Exercise inputs:
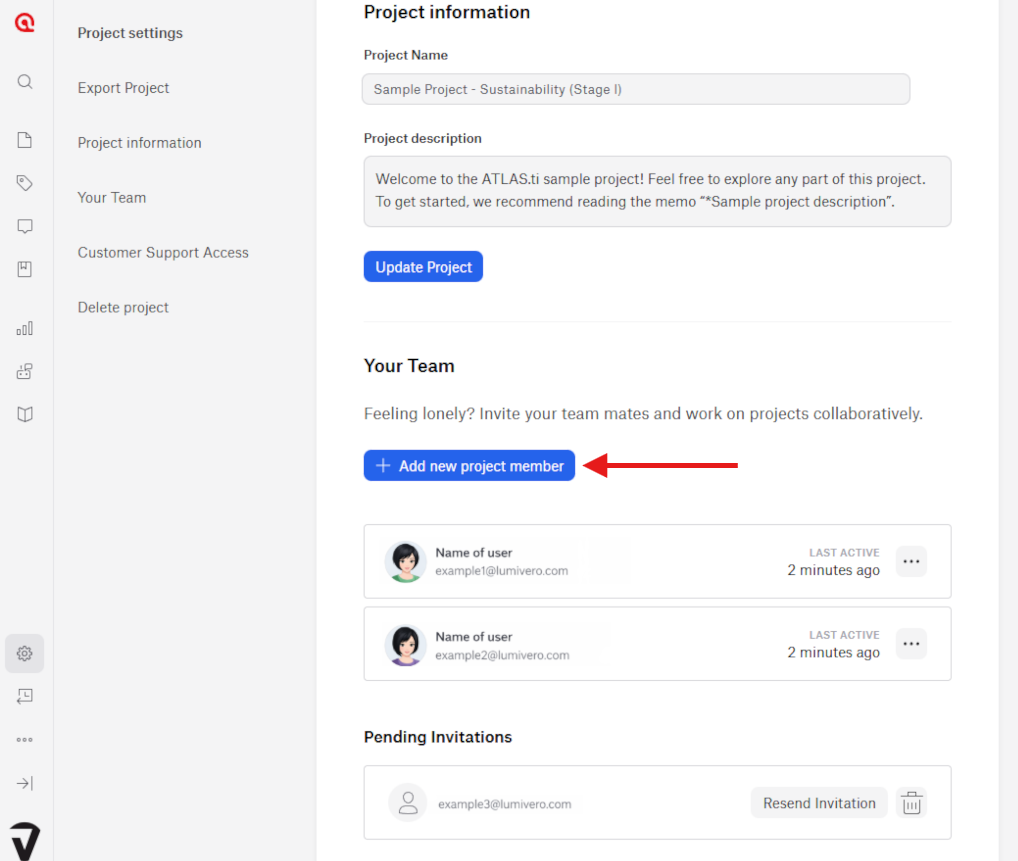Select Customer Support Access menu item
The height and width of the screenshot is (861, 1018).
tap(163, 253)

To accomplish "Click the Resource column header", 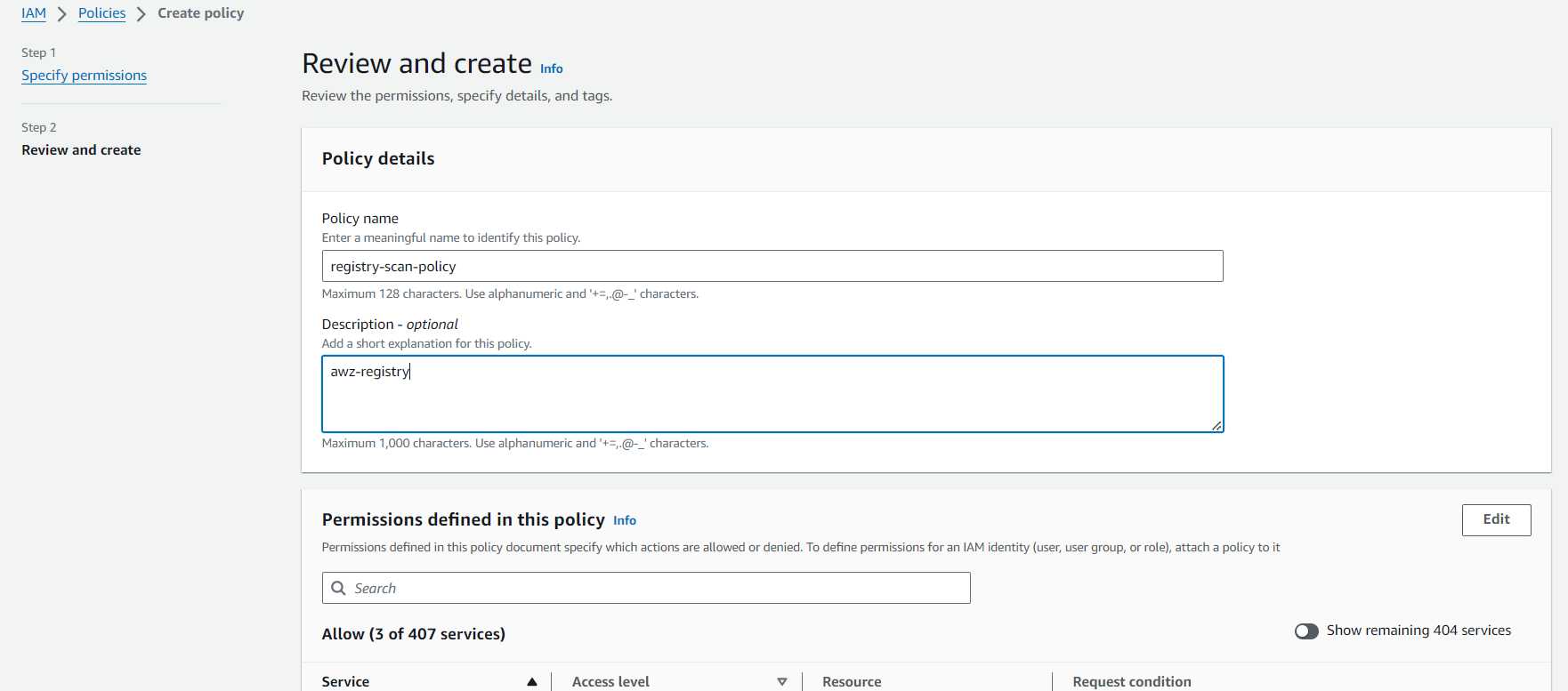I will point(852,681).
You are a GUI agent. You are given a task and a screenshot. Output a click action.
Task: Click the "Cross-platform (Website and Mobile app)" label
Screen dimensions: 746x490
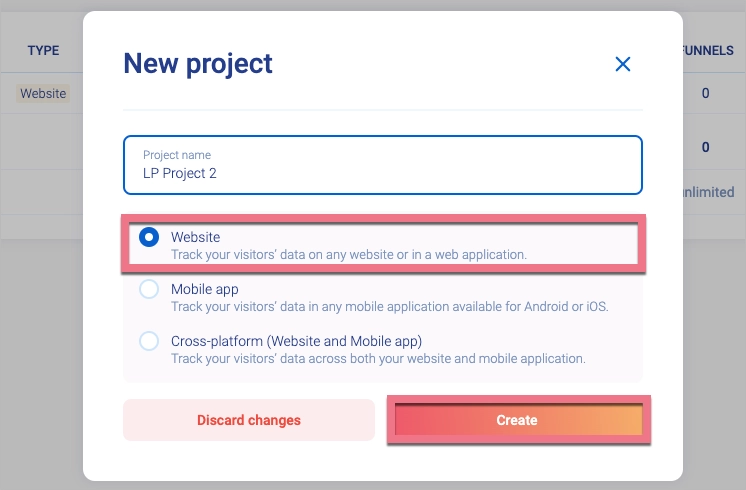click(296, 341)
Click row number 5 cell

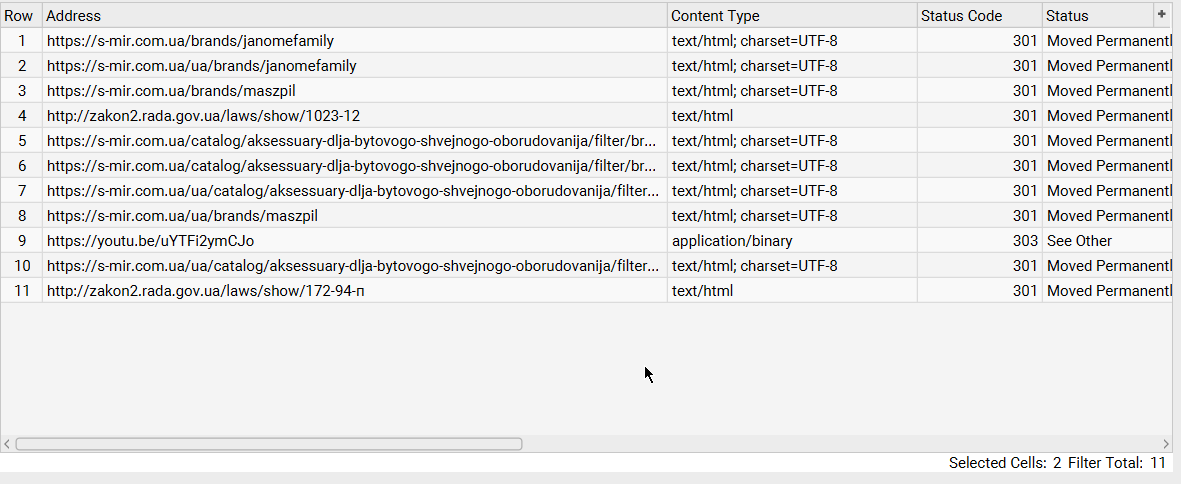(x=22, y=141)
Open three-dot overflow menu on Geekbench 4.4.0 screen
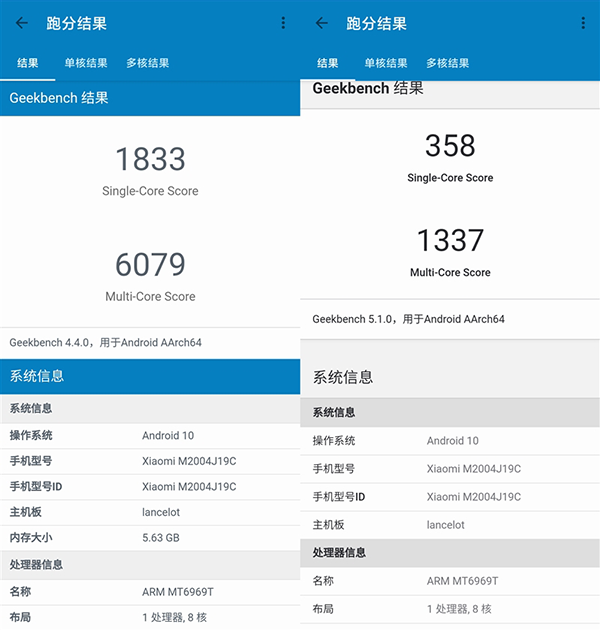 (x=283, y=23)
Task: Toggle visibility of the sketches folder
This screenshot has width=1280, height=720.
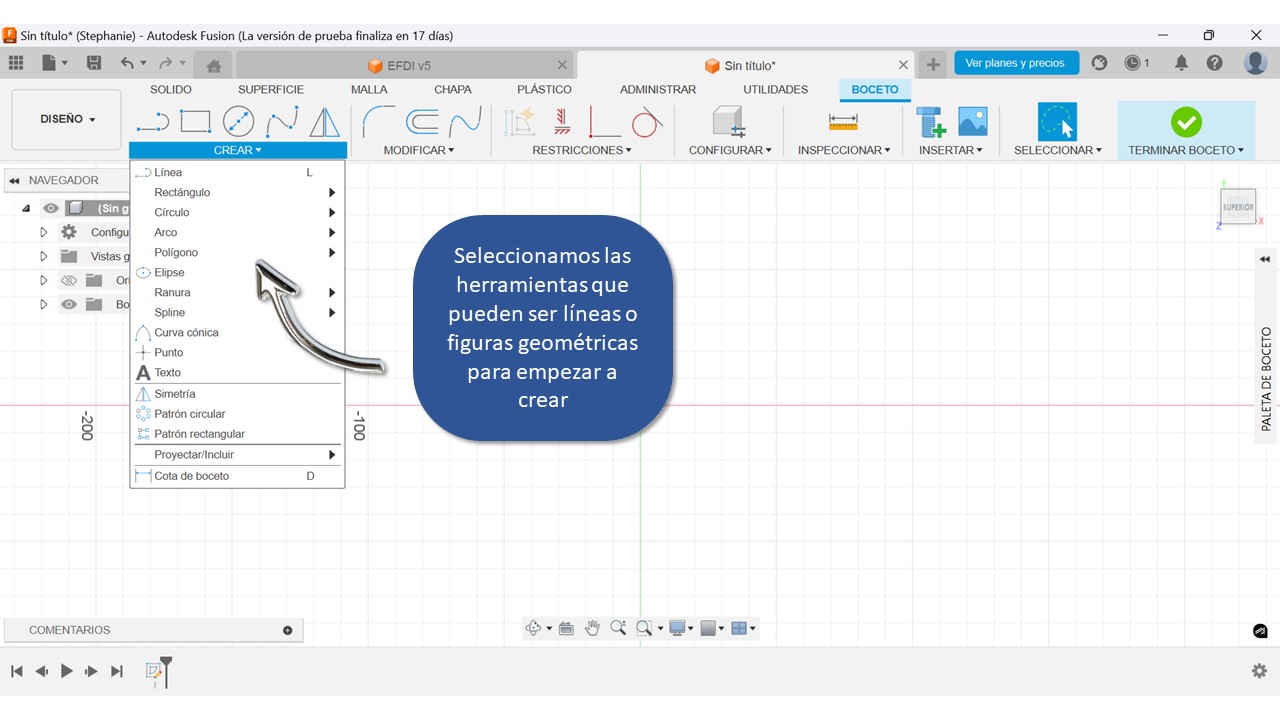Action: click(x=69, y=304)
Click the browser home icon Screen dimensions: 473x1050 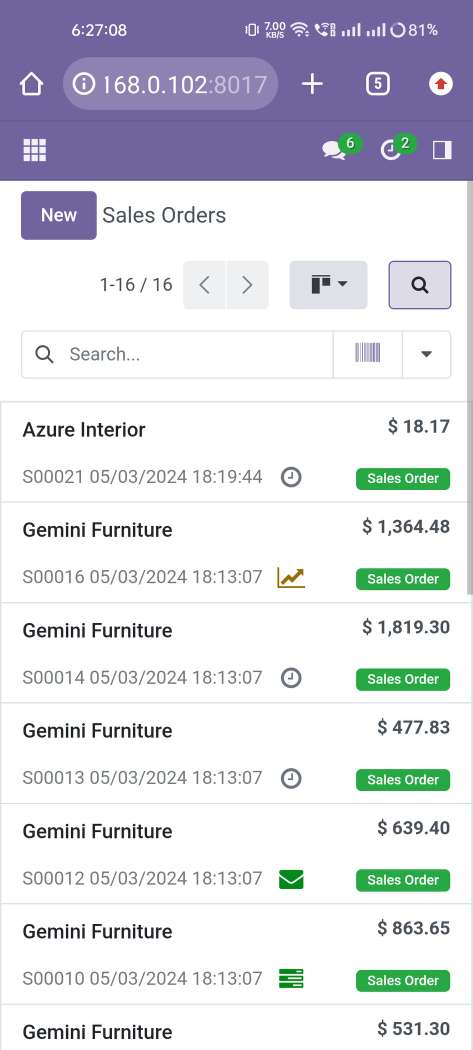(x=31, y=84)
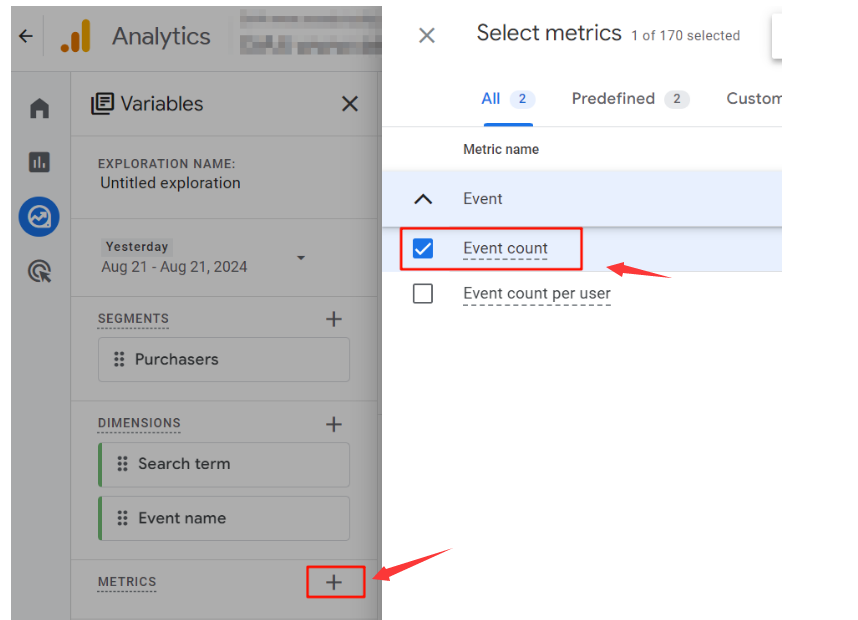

Goal of the exercise: Here the job is to copy the stretch of records from the line containing "Screen dimensions: 746x490" through the line containing "Task: Toggle visibility", word for word. Leave every picture out.

The completed task:
Screen dimensions: 746x490
click(296, 341)
Click row number 5 cell

(x=22, y=141)
Open three-dot overflow menu on Geekbench 4.4.0 screen
 (x=283, y=23)
Task: Toggle visibility of the sketches folder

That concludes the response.